> [Work to complete] Look through the records below, and whenever a line contains "computer", copy it.

Collected data entries:
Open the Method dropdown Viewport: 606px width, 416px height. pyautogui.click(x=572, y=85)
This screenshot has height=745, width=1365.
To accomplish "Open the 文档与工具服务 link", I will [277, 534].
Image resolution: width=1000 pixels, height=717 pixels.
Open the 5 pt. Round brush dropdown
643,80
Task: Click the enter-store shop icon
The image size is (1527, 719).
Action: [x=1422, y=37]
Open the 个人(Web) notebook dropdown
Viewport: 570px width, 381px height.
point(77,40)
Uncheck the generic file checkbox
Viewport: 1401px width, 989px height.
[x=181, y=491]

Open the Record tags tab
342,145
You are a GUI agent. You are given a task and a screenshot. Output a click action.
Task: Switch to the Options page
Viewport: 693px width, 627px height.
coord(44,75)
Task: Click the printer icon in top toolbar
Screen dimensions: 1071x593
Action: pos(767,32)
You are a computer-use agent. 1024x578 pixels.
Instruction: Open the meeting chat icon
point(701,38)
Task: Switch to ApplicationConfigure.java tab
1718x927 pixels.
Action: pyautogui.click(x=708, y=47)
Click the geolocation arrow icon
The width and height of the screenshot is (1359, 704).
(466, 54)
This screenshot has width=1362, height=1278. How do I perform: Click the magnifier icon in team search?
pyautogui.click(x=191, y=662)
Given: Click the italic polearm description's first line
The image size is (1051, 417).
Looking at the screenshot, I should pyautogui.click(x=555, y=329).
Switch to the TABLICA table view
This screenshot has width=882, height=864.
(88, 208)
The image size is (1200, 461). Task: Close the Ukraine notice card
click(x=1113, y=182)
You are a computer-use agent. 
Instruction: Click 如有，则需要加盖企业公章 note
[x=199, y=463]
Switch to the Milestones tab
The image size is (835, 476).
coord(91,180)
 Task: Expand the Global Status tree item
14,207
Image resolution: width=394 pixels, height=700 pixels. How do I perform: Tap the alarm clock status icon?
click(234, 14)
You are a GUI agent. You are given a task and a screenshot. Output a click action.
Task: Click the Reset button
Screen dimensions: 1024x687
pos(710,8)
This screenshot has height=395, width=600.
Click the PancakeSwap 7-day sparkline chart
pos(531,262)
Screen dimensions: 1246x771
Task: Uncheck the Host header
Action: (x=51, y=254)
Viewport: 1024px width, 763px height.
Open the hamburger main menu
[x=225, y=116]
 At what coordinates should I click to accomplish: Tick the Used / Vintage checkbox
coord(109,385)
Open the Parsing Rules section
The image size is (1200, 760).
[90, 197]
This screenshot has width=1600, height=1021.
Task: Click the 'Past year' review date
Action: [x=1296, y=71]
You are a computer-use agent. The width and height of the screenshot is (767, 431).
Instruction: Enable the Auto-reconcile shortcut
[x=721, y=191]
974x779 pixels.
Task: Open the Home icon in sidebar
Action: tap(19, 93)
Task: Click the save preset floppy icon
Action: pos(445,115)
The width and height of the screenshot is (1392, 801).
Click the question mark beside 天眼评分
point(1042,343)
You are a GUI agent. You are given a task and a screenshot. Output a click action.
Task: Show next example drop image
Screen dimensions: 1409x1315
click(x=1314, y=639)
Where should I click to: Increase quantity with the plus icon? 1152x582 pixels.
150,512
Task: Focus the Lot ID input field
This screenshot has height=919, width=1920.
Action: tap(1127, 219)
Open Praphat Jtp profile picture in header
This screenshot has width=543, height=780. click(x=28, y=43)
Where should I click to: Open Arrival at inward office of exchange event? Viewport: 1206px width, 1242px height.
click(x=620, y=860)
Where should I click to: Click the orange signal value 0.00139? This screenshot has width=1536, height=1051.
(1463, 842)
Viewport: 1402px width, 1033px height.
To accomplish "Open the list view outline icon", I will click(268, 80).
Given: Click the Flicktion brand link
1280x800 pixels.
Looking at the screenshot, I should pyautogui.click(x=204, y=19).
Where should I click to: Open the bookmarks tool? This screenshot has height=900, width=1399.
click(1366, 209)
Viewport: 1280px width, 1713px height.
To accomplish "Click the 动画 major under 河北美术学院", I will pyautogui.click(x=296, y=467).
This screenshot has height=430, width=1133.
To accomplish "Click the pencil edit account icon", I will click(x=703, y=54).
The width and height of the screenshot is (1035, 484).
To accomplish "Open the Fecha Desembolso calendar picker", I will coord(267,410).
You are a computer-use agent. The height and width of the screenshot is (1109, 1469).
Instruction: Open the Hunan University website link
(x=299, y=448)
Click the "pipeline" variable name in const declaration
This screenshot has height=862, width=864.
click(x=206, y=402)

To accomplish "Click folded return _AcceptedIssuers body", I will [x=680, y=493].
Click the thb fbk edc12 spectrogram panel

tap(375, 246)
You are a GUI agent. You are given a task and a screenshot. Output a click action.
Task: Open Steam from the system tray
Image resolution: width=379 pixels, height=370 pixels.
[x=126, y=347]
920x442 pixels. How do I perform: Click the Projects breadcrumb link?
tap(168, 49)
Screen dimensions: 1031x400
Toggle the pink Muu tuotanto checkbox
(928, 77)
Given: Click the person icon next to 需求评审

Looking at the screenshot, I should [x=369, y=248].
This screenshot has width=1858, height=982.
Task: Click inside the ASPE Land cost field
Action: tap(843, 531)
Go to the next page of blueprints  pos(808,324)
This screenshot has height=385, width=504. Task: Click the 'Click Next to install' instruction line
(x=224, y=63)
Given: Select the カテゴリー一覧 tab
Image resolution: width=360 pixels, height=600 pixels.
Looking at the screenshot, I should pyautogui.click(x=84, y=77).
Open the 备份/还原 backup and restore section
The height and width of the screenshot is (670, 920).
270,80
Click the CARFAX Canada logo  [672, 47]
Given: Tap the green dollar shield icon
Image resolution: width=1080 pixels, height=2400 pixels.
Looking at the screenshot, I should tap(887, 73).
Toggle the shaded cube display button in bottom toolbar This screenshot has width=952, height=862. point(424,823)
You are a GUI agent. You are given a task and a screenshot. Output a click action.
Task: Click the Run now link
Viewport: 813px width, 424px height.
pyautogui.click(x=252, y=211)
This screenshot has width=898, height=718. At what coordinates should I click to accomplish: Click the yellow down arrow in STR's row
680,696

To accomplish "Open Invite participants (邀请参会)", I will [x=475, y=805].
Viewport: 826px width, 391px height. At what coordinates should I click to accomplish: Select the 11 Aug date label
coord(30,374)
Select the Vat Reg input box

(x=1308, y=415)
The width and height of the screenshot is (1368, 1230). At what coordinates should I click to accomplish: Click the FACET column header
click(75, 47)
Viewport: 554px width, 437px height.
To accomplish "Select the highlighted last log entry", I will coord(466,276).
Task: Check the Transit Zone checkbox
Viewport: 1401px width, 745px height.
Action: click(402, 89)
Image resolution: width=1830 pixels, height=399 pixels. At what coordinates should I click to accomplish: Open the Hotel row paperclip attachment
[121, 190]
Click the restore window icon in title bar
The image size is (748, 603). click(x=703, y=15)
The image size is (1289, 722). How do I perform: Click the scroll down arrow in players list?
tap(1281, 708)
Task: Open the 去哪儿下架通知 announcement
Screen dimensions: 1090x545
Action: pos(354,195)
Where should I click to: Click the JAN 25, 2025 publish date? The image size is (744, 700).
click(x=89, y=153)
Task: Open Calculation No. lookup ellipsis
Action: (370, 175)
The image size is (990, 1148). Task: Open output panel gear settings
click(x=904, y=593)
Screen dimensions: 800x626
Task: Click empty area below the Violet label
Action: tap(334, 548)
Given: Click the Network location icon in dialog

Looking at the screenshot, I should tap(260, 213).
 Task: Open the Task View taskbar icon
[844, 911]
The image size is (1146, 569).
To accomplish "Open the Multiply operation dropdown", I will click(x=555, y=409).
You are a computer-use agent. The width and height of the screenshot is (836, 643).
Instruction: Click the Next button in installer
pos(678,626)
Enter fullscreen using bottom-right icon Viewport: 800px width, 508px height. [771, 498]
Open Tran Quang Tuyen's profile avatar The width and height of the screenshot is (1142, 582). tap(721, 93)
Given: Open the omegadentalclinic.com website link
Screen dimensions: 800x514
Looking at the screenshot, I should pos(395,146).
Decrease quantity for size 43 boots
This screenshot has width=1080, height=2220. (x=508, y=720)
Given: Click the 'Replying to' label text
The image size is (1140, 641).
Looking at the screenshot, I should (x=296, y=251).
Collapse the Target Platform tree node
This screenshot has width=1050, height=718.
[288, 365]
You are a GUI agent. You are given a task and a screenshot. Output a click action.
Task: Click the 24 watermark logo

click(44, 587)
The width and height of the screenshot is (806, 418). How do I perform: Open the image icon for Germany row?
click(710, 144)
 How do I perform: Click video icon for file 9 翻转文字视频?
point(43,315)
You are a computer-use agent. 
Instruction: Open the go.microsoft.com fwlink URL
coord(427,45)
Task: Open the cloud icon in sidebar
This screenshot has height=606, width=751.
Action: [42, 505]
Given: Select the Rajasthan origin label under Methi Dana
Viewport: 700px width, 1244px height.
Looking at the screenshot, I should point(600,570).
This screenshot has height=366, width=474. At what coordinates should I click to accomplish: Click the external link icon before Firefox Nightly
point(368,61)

> [Result of the exercise]
You are a computer-use agent. 1024x578 pixels.
You are a computer-use agent. 
You are a computer-use agent. The width and height of the screenshot is (767, 431).
You are a computer-use agent. The height and width of the screenshot is (1109, 1469).
You are a computer-use agent. The width and height of the screenshot is (836, 643).
You are a computer-use agent. 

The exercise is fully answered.